— Data to examine —
# # # #

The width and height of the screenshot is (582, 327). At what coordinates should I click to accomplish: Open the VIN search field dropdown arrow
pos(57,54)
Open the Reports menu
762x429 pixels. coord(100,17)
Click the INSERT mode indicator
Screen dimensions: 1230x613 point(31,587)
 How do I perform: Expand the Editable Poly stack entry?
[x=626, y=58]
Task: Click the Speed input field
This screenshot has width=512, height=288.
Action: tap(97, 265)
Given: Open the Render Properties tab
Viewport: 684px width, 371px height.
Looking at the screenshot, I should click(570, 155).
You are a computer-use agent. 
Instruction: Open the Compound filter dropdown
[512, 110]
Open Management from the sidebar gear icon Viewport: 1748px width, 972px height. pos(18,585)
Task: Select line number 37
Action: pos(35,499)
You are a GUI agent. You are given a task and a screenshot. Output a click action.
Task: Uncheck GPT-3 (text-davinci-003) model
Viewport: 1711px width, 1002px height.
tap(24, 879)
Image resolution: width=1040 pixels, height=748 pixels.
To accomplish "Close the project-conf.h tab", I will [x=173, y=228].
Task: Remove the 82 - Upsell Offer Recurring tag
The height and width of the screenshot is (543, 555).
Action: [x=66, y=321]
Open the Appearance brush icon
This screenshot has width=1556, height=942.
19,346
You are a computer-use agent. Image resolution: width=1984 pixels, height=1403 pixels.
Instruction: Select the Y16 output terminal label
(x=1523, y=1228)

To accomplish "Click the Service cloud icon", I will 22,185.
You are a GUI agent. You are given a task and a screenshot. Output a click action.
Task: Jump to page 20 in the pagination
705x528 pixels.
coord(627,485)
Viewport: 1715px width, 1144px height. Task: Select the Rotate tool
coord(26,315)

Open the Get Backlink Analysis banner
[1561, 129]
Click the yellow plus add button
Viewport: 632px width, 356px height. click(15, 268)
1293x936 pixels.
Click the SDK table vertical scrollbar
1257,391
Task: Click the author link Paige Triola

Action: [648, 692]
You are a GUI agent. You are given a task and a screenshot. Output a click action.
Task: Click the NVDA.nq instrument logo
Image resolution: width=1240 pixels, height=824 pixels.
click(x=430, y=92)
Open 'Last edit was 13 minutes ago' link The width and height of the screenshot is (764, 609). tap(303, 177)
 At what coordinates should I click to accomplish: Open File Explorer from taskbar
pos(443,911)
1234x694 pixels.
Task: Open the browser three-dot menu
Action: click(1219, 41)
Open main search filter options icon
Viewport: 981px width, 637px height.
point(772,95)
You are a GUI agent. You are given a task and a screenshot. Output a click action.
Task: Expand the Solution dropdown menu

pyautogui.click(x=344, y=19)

# # # #

Line by line, check the material above for the word "will", then give the number of lines that hold it and nothing else.

— Written answer —
2